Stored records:
▬▬▬▬▬▬▬▬▬▬

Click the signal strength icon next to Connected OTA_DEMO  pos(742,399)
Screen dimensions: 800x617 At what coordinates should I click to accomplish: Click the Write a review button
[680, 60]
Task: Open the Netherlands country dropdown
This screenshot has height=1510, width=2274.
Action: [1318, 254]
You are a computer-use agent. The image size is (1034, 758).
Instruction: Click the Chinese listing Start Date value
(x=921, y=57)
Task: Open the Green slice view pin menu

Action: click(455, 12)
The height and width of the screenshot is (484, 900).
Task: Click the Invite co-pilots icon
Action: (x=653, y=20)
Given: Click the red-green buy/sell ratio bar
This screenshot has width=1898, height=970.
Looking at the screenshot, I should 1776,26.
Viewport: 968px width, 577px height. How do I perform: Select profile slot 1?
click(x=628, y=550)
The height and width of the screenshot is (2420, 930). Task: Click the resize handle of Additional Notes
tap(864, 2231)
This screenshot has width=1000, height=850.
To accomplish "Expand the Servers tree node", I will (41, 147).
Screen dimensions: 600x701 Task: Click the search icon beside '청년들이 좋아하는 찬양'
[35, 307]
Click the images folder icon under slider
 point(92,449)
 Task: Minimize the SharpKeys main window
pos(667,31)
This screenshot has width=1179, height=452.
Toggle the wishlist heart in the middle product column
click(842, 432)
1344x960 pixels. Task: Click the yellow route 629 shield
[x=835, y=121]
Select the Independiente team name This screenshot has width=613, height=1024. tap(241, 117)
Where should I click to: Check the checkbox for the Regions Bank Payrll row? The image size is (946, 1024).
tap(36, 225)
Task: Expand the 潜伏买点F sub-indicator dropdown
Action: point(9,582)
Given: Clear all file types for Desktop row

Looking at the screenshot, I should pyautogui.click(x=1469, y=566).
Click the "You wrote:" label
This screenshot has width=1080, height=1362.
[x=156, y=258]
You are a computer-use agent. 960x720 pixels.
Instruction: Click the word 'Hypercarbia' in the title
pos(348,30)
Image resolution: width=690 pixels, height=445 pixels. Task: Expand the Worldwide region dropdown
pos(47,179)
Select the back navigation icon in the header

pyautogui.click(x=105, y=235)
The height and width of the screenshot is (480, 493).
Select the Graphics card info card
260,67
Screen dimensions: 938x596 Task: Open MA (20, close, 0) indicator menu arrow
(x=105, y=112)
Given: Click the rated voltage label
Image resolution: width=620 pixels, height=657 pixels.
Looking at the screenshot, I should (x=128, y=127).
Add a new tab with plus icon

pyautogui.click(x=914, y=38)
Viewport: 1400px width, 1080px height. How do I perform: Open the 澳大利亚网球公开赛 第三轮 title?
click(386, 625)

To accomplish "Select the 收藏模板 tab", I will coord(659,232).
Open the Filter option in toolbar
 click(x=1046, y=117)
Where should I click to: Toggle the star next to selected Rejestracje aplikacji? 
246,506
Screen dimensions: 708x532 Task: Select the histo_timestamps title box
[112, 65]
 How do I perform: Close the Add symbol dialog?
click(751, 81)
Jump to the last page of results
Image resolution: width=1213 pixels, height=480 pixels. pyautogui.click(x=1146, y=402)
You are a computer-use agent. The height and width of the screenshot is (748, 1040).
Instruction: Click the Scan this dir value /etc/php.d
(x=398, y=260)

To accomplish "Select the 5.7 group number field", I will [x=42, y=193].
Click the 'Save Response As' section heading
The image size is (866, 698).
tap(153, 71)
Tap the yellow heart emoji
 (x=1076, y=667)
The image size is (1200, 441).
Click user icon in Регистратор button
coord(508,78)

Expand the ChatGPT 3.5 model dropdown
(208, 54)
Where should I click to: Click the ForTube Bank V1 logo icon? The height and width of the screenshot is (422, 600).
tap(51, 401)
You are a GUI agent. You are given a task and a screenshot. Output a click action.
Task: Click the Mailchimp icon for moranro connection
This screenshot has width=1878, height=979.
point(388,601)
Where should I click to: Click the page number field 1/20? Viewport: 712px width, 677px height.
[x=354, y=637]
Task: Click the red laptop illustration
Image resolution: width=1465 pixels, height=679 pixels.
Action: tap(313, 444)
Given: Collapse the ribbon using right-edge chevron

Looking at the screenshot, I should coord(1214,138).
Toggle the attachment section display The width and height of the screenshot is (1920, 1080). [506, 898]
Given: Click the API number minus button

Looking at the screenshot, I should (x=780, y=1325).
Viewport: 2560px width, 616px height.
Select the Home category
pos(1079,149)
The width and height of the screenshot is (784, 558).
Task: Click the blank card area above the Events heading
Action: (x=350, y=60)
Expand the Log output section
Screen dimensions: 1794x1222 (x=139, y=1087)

▬▬▬▬▬▬▬▬▬▬

BRIEF:
From the records above, copy each line where the word "computer" can be found.

EXERCISE OUTPUT:
You are a computer-use agent. The image size is (1034, 758).
You are a computer-use agent. 960x720 pixels.
You are a computer-use agent. The height and width of the screenshot is (748, 1040).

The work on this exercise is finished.